Central to their election strategies will be their message, and each party put their message on display for a prime time audience during their respective conventions. When the Republicans met in Tampa, Fla. during the last week in Aug. they made it clear that they believe President Obama has underperformed during his tenure in the White House, although other than their passionate dismissal of the president their message remained somewhat unclear. On the other hand, when the Democratic Party met in Charlotte, N.C. the following week, they passionately defended the president’s record-from the auto industry bailout to health care reform-while also making it very clear that they support both a woman’s right to choose and the rights of homosexuals to marry.

Now, if the polls and pundits are to be believed, the Democrats held the better convention of the two. Granted, the Republicans had to deal with a hurricane and a more fractured party at their convention, so politics cannot be blamed for all of their problems. However, one cannot overlook the powerful speakers that had the crowd in Charlotte in an uproar.
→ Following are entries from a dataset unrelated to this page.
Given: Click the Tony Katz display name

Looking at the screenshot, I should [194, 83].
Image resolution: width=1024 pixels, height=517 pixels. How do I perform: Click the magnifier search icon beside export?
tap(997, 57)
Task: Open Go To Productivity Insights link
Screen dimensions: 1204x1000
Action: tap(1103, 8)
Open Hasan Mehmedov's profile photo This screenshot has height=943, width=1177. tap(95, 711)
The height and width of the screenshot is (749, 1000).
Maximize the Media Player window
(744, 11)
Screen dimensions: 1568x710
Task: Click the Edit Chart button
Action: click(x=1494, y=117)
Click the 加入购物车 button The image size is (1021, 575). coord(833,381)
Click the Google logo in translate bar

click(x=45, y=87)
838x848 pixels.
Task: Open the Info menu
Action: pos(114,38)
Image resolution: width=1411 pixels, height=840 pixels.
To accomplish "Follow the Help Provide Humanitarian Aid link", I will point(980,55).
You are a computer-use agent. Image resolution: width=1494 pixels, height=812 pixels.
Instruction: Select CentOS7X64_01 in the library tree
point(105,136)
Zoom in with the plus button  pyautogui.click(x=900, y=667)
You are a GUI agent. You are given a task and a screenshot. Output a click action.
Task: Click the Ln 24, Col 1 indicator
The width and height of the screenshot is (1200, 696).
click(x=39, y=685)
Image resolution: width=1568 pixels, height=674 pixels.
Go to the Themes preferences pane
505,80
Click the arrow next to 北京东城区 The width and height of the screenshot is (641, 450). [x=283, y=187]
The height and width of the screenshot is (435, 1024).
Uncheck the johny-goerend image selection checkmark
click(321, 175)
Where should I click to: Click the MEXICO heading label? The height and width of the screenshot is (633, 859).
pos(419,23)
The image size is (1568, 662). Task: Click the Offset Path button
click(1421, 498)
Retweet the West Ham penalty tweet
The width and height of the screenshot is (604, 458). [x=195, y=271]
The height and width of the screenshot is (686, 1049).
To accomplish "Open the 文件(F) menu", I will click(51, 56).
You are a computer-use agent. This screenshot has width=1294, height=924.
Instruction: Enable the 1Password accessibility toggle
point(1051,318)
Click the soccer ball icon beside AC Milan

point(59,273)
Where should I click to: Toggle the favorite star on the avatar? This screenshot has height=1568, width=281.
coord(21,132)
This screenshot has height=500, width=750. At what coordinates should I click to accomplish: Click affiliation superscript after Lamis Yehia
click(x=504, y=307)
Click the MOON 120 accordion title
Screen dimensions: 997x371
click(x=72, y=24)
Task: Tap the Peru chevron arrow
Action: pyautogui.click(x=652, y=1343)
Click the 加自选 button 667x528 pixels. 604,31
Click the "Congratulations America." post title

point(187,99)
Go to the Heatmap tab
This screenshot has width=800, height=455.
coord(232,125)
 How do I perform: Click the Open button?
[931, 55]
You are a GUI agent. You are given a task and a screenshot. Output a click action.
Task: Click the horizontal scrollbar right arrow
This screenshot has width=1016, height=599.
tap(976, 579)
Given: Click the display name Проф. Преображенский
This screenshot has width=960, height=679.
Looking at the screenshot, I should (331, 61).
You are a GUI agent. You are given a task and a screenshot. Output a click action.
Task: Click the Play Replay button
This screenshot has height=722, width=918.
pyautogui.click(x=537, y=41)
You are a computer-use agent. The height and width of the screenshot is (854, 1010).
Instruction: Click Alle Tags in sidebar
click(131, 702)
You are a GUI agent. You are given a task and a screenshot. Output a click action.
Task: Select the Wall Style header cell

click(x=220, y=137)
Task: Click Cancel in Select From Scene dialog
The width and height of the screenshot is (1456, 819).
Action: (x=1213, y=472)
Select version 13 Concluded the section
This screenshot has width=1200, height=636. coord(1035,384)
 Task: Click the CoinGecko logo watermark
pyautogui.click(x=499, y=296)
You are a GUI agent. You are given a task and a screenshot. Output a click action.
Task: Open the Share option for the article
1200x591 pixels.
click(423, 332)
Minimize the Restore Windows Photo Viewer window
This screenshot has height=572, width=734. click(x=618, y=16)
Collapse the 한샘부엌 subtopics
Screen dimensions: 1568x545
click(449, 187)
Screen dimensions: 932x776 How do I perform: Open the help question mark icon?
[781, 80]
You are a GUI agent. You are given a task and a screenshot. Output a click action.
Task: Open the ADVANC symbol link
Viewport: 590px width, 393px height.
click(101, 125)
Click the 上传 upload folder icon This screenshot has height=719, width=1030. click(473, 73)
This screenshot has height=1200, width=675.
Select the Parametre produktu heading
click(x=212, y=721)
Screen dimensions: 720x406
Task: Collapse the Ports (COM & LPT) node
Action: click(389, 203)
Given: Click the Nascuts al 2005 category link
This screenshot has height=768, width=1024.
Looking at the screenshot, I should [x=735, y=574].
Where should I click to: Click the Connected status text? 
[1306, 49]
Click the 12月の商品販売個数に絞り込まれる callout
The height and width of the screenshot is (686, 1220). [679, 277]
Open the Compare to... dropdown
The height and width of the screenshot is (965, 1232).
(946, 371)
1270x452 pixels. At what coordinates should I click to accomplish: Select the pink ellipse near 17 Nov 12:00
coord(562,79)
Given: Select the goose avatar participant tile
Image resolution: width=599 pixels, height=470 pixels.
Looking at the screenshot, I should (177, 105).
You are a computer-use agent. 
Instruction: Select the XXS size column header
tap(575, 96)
Aside from President Obama, who made his case to be president for four more years, the Democrats received fantastic performances from Michelle Obama, former President Bill Clinton, and San Antonio’s own mayor, Julian Castro, who delivered the Democrats keynote address. As a Democrat and member of Castro’s staff I sat on the convention floor while he made clear his view that “we have to come together and invest in opportunity today for prosperity tomorrow.”

Now regardless of which party someone supports or whom they think would make a better president they can hardly deny that, when the mayor of their city takes the national stage, good things are to come. Whether it’s funding for a new transportation project or better contracts for one of our city’s many military instillations being in the national spotlight-however briefly-can surely benefit San Antonio.

And while delivering his speech Mayor Castro made sure to emphasize that the road to prosperity “starts with education.” As students we should welcome any politician who makes us his top priority. Castro has not committed to a run for higher office (and who can blame a Democrat in Texas for doing so?) but as students and San Antonians we should be proud of our mayor for his contributions to education and to this city.